Virgin Galactic is preparing to resume ticket sales for future space flights, in an effort to assure investors that affluent customers will pile in as the company edges toward commercial service.
Founded by British entrepreneur Richard Branson, Virgin Galactic will begin taking $US1,000 ($1515) refundable deposits on February 26, which will put those customers first in line for booking reservations. Tourist flights are expected to begin later this year, Virgin Galactic said on Tuesday, without specifying when it will resume selling seats or what price it would charge.
Accepting deposits again underscores Virgin Galactic's effort to make space tourism a reality after years of rising expectations.
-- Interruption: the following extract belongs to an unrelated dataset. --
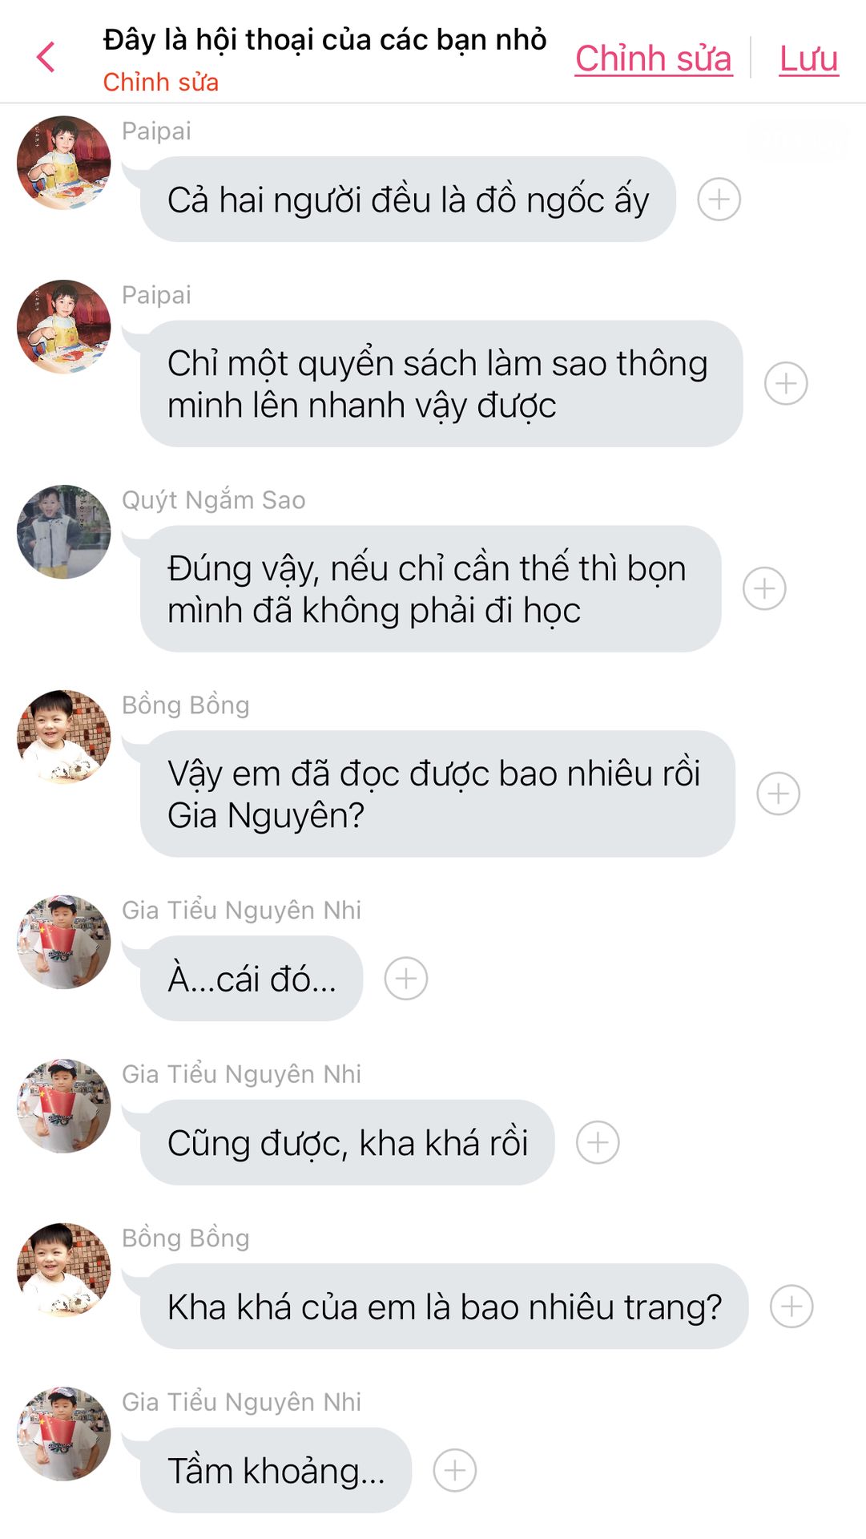The width and height of the screenshot is (866, 1539).
Task: Tap plus icon beside "Cả hai người đều là đồ ngốc ấy"
Action: (x=719, y=199)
The company has a group of 600 people from five dozen nations, dubbed Founders, who purchased tickets as long as 16 years ago for as much as $US250,000 each. Virgin Galactic suspended ticket sales in December 2018.
Up, up and away: Virgin Galactic plans to start space tourism flights later this year.Credit:AP
The next round of reservations are expected to cost more than the previous tranche, based on demand, company officials have said. Those sums are largely refundable until a flight date is assigned.
Virgin Galactic has collected expressions of interest from nearly 8,000 people through its web site, Virgin's commercial director, Stephen Attenborough, said in an interview this week. That's more than double the figure it reported late last year after becoming a publicly traded company.
The new initiative, called One Small Step, is designed to help the company increase its sales efforts and be "capable of delivering the numbers that we need," he said. "We will be able to identify those people who are serious about purchasing a reservation, bring them into the family and create a pool of qualified" candidates to purchase a flight, Attenborough said.
"We have a really good number who are committed and transacted and that's given us really good confidence that there is a readily addressable market for the product we are creating," he said.
Beyond market demand, the New Mexico-based company must also determine the optimal size of its customer backlog once flights begin. The service is expected to start at a measured pace and then increase over time as Virgin attains operational insights and expands its spacecraft fleet.
If there are too few people in the backlog, investors may grow nervous. Too many could lead to logjams and frustrated customers, marring the company's reputation.
Virgin laid out its tourism sales plan as it reported quarterly financial results. Shares have almost tripled this year, closing Monday at $US34.29 a share in New York. A Boeing unit invested $US20 million in the company last year for a minority stake ahead of the IPO.